I want to say its as simple as detecting whether they are using a blocked number. None of these people are going to offer up their number right? What are the legal issues around spoofing? I know this is another capability asterisk has, but I would think there would some issues with a telemarketer using this to outright lie about where they are calling from...of course, would be hard to catch them too.

Re:What?

As it is, I don't answer calls which the caller ID is blocked or otherwise not visible to me.

Better yet, I bought a cheap 2.4GHz phone with CallerID, something like 30$, and discovered in the manual that there's option to block "private" callers, or even block number by putting them in memory with a # in front of the number. Doing this, the phone does not ring at all! So when a telemarketer call (the 1st time I put the number in memory with a #) or someone who block his number, I do not hear it, pretty cool feature :)

Re:waste a telemarketers time

[rubycodez]

better yet, we need to port ELIZA to voice recognition/speach synthesis. Plug 'em into that, and it doesn't even matter if the recognition rate is say 60% or so.

150 is a lot if it's not automated

[cbreaker]

If someone has to be on the other end of the phone when you answer it, it will be a lot more dificult to get 150 calls a day out to every house. On the other hand, with spam, you just hit "Send" and you're done.

But I do see this becomming a problem. Maybe there will be a setting you can set to block all calls from IP, rendering the entire technology useless.

I won't have a problem completely disconnecting my phone if I get 15 calls a day from telemarketers though.

new acronym proposal...

[Lord+Prox]

PHLEGM PHoning Longdstance by Eurasian Gangs / Marketers

Sue them!!!

[www.sorehands.com]

Use the laws to file a lawsuit against the spammers that spam or the people who hire the spammers. Spamming is motivated by profit, lawsuits against spamers will remove that motivation.

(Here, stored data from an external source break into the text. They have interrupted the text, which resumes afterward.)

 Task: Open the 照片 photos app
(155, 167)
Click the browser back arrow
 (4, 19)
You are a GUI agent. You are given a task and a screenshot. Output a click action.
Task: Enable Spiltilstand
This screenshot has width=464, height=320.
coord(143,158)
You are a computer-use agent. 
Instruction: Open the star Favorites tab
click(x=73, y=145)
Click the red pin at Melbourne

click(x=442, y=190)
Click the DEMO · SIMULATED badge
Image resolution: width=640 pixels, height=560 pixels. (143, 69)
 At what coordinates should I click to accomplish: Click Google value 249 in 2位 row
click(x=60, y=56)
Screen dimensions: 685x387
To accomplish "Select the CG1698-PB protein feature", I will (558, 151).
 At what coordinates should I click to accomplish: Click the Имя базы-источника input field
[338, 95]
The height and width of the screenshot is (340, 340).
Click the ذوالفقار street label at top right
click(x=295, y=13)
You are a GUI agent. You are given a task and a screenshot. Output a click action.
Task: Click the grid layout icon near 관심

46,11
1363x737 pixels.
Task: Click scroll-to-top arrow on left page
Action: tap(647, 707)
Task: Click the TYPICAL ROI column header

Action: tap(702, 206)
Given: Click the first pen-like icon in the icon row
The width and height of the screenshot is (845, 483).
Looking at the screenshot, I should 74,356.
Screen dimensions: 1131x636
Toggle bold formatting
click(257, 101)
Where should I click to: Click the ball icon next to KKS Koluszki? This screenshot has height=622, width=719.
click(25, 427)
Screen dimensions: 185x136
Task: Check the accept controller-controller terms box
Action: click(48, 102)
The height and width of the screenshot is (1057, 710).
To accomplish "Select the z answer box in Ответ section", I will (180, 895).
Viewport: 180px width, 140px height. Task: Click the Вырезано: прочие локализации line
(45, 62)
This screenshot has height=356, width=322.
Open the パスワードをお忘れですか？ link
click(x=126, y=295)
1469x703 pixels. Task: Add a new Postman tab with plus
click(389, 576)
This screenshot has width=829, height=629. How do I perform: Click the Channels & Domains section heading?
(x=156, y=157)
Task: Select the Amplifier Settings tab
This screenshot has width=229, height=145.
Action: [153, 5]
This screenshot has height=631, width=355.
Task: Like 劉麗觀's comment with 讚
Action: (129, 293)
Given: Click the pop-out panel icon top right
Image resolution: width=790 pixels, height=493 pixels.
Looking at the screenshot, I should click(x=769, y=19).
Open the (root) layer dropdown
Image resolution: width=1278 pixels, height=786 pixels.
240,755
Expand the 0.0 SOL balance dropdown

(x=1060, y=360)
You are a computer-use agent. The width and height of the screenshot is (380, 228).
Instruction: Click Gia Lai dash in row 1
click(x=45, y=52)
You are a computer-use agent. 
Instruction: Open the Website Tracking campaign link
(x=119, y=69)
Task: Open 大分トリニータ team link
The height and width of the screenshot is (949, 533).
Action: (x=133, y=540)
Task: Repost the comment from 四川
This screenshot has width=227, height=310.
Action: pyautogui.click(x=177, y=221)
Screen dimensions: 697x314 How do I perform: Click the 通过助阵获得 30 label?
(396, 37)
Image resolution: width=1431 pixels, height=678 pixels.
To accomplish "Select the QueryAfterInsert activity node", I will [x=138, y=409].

I got spammed by Avtech Direct. I sent a demand letter, they were nasty in their response. I filed a lawsuit against them, and arranged for 15 other people to file lawsuits. When they appeared in court against me, I served them with the 20 other lawsuits. So far, only 5 of 21 cases were heard, they have over $11,000 in judgments against them. I have not seen any spam from them since.

VoIP Users Only?

[fo0]

The Thread suggests that this will be a problem for VoIP users only; but it seems to me that the overseas callcenters will call whoever they want regardless of what type of carrier the call-recepient uses. I don't think it is less expensive for them to call another VoIP line than it is for them to call a land-line or cell phone, but maybe I'm wrong.

Another thing... Is there a way that VoIP numbers are indexed or listed? Is there such thing as a listed or unlisted VoIP line?

clarification?

[drew]

ok, so the slashdot summary makes it sound like only people who have VOIP service would have to worry about this, but as far as I can tell from reading the article, the problem is that if the spammers get VOIP service, it makes it cost effective for them to spam anyone, so once this catches on, we would all be at risk, right? i don't see anything in tfa about whether the spamee has to have VOIP for this to be a problem. or am i misreading something?